Stored entries:
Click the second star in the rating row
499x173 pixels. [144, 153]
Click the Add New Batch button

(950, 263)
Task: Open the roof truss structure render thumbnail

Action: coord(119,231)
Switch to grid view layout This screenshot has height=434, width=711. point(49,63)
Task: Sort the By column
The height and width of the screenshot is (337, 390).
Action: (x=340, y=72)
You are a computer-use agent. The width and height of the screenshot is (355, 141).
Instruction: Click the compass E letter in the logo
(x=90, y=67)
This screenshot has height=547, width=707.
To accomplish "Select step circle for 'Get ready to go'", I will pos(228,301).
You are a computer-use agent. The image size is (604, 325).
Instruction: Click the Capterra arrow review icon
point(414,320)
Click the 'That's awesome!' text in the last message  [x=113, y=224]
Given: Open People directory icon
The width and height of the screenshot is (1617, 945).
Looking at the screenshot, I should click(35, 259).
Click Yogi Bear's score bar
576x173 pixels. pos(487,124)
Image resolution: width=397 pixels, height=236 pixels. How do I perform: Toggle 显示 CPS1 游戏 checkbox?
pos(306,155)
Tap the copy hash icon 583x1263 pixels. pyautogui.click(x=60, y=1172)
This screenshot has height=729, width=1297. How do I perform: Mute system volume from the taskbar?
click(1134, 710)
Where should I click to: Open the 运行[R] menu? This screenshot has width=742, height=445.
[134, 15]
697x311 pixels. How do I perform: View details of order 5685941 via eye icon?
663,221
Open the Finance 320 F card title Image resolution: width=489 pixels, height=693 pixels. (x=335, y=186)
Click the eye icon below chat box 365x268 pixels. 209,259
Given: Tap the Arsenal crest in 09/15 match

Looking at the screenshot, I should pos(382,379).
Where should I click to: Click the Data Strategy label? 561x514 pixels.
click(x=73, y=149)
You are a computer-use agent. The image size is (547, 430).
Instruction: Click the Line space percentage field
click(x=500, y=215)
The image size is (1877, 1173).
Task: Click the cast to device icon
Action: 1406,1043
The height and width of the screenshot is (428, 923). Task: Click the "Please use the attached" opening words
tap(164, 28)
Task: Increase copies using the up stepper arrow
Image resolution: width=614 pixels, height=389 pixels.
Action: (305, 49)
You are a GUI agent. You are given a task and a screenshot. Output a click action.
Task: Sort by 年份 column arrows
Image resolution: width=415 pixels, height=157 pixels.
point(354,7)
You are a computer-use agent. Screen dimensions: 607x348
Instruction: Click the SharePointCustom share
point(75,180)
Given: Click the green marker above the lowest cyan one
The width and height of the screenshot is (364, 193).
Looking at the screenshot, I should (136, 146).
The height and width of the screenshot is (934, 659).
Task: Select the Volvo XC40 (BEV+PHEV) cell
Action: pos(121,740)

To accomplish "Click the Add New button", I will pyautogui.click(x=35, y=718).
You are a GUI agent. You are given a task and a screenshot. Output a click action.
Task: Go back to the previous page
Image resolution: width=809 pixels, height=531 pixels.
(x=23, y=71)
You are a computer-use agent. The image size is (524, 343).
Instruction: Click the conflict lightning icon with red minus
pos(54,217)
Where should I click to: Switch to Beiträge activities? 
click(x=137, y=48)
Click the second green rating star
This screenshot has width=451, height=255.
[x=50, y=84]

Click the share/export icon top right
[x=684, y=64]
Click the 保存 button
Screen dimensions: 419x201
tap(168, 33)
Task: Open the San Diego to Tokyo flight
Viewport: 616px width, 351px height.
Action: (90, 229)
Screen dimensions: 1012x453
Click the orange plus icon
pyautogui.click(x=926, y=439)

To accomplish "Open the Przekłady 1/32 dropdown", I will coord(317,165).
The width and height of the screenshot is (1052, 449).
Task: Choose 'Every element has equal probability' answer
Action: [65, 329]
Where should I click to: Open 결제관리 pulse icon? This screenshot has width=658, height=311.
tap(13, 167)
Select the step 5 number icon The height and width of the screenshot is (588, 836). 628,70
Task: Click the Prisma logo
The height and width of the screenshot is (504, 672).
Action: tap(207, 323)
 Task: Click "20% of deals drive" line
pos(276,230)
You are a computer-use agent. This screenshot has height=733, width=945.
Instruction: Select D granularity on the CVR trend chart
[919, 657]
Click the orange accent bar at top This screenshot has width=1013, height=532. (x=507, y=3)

*Challenge*: Rewrite the items above, renaming "Yogi Bear" to "Huckleberry Hound" wherever it occurs and keeping every other part the same.

*Exercise response*:
Click the second star in the rating row
499x173 pixels. [144, 153]
Click the Add New Batch button

(950, 263)
Task: Open the roof truss structure render thumbnail

Action: coord(119,231)
Switch to grid view layout This screenshot has height=434, width=711. point(49,63)
Task: Sort the By column
The height and width of the screenshot is (337, 390).
Action: (x=340, y=72)
You are a computer-use agent. The width and height of the screenshot is (355, 141).
Instruction: Click the compass E letter in the logo
(x=90, y=67)
This screenshot has height=547, width=707.
To accomplish "Select step circle for 'Get ready to go'", I will pos(228,301).
You are a computer-use agent. The image size is (604, 325).
Instruction: Click the Capterra arrow review icon
point(414,320)
Click the 'That's awesome!' text in the last message  [x=113, y=224]
Given: Open People directory icon
The width and height of the screenshot is (1617, 945).
Looking at the screenshot, I should click(35, 259).
Click Huckleberry Hound's score bar
576x173 pixels. pos(487,124)
Image resolution: width=397 pixels, height=236 pixels. How do I perform: Toggle 显示 CPS1 游戏 checkbox?
pos(306,155)
Tap the copy hash icon 583x1263 pixels. pyautogui.click(x=60, y=1172)
This screenshot has height=729, width=1297. How do I perform: Mute system volume from the taskbar?
click(1134, 710)
Where should I click to: Open the 运行[R] menu? This screenshot has width=742, height=445.
[134, 15]
697x311 pixels. How do I perform: View details of order 5685941 via eye icon?
663,221
Open the Finance 320 F card title Image resolution: width=489 pixels, height=693 pixels. (x=335, y=186)
Click the eye icon below chat box 365x268 pixels. 209,259
Given: Tap the Arsenal crest in 09/15 match

Looking at the screenshot, I should pos(382,379).
Where should I click to: Click the Data Strategy label? 561x514 pixels.
click(x=73, y=149)
You are a computer-use agent. The image size is (547, 430).
Instruction: Click the Line space percentage field
click(x=500, y=215)
The image size is (1877, 1173).
Task: Click the cast to device icon
Action: 1406,1043
The height and width of the screenshot is (428, 923). Task: Click the "Please use the attached" opening words
tap(164, 28)
Task: Increase copies using the up stepper arrow
Image resolution: width=614 pixels, height=389 pixels.
Action: (305, 49)
You are a GUI agent. You are given a task and a screenshot. Output a click action.
Task: Sort by 年份 column arrows
Image resolution: width=415 pixels, height=157 pixels.
point(354,7)
You are a computer-use agent. Screen dimensions: 607x348
Instruction: Click the SharePointCustom share
point(75,180)
Given: Click the green marker above the lowest cyan one
The width and height of the screenshot is (364, 193).
Looking at the screenshot, I should (136, 146).
The height and width of the screenshot is (934, 659).
Task: Select the Volvo XC40 (BEV+PHEV) cell
Action: pos(121,740)

To accomplish "Click the Add New button", I will pyautogui.click(x=35, y=718).
You are a GUI agent. You are given a task and a screenshot. Output a click action.
Task: Go back to the previous page
Image resolution: width=809 pixels, height=531 pixels.
(x=23, y=71)
You are a computer-use agent. The image size is (524, 343).
Instruction: Click the conflict lightning icon with red minus
pos(54,217)
Where should I click to: Switch to Beiträge activities? 
click(x=137, y=48)
Click the second green rating star
This screenshot has width=451, height=255.
[x=50, y=84]

Click the share/export icon top right
[x=684, y=64]
Click the 保存 button
Screen dimensions: 419x201
tap(168, 33)
Task: Open the San Diego to Tokyo flight
Viewport: 616px width, 351px height.
Action: (90, 229)
Screen dimensions: 1012x453
Click the orange plus icon
pyautogui.click(x=926, y=439)

To accomplish "Open the Przekłady 1/32 dropdown", I will coord(317,165).
The width and height of the screenshot is (1052, 449).
Task: Choose 'Every element has equal probability' answer
Action: [65, 329]
Where should I click to: Open 결제관리 pulse icon? This screenshot has width=658, height=311.
tap(13, 167)
Select the step 5 number icon The height and width of the screenshot is (588, 836). 628,70
Task: Click the Prisma logo
The height and width of the screenshot is (504, 672).
Action: tap(207, 323)
 Task: Click "20% of deals drive" line
pos(276,230)
You are a computer-use agent. This screenshot has height=733, width=945.
Instruction: Select D granularity on the CVR trend chart
[919, 657]
Click the orange accent bar at top This screenshot has width=1013, height=532. (x=507, y=3)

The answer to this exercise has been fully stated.